• _PROBLEM_:
Repeat exactly the lines that run from the one containing "Where should I click to: Select the Windows" to the end of the data, and leave out all others.

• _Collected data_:
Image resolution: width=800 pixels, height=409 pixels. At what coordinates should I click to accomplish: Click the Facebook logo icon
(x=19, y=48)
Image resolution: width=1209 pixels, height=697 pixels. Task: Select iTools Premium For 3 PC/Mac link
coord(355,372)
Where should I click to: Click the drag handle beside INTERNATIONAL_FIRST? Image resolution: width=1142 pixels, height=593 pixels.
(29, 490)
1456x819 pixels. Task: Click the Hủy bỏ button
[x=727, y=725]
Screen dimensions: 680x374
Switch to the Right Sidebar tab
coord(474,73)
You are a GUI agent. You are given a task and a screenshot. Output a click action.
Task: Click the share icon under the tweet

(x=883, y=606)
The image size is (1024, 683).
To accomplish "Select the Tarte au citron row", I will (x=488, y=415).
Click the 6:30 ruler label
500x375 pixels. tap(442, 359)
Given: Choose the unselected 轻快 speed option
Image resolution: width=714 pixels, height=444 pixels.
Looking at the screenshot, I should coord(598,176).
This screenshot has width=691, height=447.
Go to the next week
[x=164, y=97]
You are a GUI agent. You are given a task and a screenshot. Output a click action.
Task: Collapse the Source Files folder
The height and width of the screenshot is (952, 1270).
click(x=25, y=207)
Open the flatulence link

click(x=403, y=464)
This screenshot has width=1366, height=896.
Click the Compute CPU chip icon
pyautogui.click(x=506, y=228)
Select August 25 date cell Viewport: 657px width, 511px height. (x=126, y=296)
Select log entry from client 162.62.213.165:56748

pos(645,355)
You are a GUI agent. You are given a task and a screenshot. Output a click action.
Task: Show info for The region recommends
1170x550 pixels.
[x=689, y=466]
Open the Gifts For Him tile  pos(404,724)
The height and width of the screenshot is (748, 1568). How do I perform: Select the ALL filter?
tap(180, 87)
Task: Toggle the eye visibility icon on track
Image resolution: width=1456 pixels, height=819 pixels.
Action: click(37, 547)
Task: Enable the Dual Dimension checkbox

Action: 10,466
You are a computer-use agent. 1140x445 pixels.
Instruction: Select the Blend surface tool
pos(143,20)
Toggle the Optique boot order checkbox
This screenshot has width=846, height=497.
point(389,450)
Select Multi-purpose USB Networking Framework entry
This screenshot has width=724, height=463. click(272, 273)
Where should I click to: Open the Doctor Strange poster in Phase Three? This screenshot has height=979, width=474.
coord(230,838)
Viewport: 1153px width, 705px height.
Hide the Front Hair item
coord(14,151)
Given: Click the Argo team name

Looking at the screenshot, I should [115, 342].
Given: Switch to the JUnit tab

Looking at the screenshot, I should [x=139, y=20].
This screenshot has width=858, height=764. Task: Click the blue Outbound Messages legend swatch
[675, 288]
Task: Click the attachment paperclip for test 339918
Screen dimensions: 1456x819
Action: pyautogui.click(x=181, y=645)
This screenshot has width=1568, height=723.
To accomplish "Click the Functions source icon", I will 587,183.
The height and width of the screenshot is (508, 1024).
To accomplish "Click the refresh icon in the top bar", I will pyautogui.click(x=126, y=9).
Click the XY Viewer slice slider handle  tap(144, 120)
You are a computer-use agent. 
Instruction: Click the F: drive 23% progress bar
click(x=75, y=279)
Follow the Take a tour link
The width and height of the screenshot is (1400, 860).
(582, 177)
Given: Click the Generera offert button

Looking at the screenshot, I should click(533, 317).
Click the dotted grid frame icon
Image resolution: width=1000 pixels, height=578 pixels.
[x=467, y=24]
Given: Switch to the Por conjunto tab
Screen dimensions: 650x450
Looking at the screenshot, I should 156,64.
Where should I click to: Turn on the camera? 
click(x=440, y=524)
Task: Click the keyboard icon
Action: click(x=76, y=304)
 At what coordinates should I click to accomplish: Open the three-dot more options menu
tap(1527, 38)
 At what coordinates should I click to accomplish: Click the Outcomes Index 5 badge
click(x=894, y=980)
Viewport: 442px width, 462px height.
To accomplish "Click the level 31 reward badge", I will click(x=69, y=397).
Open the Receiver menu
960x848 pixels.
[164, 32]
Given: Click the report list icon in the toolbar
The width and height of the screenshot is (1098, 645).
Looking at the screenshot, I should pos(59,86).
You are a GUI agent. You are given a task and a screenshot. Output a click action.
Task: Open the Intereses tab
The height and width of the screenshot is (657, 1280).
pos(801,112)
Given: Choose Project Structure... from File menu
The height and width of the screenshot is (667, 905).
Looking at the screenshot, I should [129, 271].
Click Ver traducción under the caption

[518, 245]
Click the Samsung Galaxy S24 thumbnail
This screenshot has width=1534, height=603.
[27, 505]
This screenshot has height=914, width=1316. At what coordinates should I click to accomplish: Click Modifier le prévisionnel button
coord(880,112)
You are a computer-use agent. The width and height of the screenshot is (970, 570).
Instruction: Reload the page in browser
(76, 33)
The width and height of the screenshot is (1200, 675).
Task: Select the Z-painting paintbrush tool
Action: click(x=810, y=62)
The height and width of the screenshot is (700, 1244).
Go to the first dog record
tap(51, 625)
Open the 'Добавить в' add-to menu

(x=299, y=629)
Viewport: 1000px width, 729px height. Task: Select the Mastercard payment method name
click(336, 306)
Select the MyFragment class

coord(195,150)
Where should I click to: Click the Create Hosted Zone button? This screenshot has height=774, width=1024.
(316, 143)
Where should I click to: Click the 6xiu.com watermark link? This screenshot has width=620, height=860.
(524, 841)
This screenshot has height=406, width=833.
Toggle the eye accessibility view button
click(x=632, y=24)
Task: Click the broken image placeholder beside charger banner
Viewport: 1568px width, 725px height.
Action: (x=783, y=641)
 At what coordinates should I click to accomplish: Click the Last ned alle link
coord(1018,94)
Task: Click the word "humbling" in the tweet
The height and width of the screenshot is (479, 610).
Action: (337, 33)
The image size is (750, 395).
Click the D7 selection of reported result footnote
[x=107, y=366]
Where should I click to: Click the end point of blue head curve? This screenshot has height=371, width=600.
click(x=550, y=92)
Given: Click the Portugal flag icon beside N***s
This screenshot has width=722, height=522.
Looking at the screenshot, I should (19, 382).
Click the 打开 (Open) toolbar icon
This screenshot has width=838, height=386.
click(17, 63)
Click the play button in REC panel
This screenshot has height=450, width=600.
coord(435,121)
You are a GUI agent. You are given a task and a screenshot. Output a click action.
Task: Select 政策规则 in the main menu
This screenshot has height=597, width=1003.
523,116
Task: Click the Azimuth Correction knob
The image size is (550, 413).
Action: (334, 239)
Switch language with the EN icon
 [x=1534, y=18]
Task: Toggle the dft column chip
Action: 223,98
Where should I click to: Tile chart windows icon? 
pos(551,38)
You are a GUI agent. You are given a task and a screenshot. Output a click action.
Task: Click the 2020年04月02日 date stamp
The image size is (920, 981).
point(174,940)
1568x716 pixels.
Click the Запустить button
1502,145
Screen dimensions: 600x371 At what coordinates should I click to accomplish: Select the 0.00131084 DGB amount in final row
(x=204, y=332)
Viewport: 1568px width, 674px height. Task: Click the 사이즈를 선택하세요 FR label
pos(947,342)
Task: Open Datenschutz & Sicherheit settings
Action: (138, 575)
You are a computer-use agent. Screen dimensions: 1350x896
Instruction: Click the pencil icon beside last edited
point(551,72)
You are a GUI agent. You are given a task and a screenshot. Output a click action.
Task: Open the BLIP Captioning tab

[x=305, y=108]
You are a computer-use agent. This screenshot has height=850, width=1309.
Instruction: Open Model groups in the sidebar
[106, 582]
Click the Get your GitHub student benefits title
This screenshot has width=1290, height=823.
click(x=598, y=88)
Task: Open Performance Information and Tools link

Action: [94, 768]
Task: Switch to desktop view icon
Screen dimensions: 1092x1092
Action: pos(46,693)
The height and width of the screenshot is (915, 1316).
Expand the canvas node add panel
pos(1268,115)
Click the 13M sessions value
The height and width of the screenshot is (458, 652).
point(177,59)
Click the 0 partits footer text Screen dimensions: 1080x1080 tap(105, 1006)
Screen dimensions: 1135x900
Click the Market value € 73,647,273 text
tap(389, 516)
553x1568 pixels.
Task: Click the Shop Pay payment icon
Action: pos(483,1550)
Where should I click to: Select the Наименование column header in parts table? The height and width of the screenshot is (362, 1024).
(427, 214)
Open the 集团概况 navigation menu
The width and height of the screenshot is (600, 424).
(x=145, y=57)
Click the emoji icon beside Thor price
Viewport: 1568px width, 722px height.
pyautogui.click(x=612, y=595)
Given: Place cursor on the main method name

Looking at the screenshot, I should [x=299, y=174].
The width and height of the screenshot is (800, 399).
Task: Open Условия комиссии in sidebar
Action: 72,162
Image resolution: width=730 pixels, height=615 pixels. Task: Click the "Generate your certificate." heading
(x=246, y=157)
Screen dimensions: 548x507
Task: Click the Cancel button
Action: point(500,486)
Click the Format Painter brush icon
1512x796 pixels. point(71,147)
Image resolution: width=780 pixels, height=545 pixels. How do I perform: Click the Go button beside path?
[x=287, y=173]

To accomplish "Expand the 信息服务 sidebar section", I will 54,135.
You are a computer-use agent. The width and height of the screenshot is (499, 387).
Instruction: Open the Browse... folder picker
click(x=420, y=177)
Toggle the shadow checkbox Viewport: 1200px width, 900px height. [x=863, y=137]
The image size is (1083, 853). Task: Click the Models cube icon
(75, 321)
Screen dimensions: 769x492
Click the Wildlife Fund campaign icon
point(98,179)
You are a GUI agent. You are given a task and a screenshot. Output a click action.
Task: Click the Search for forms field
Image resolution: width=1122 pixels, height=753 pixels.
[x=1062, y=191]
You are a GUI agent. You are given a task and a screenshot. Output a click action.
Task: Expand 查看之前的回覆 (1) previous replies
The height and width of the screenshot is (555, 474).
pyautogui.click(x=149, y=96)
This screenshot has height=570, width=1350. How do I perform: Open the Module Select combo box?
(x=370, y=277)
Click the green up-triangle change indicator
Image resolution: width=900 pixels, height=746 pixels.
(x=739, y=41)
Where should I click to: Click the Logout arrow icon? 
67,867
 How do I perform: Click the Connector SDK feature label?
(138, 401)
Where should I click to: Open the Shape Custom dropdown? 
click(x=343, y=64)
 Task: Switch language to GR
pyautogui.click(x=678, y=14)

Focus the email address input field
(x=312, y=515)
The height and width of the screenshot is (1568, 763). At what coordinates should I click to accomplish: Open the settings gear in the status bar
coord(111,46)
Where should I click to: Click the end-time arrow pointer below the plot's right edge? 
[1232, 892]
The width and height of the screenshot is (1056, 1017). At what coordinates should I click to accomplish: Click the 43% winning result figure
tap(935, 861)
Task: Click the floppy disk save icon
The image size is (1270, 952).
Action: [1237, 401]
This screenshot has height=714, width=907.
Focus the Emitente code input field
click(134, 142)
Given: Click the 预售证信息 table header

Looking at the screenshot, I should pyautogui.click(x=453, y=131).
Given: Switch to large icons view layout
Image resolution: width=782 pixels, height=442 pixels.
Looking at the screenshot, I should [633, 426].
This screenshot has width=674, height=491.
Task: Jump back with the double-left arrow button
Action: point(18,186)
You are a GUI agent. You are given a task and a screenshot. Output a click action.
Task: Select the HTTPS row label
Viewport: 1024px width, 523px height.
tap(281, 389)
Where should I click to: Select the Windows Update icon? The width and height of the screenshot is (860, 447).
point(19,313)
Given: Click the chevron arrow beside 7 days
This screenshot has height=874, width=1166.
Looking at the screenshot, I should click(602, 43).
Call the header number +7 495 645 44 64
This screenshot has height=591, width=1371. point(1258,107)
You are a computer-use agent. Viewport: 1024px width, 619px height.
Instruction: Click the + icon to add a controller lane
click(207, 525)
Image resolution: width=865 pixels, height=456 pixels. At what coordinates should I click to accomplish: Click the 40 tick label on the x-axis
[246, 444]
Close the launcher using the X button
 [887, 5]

• _SOLVED PROBLEM_:
Where should I click to: Select the Windows Update icon? The width and height of the screenshot is (860, 447).
point(19,313)
Given: Click the chevron arrow beside 7 days
This screenshot has height=874, width=1166.
Looking at the screenshot, I should click(602, 43).
Call the header number +7 495 645 44 64
This screenshot has height=591, width=1371. point(1258,107)
You are a computer-use agent. Viewport: 1024px width, 619px height.
Instruction: Click the + icon to add a controller lane
click(207, 525)
Image resolution: width=865 pixels, height=456 pixels. At what coordinates should I click to accomplish: Click the 40 tick label on the x-axis
[246, 444]
Close the launcher using the X button
 [887, 5]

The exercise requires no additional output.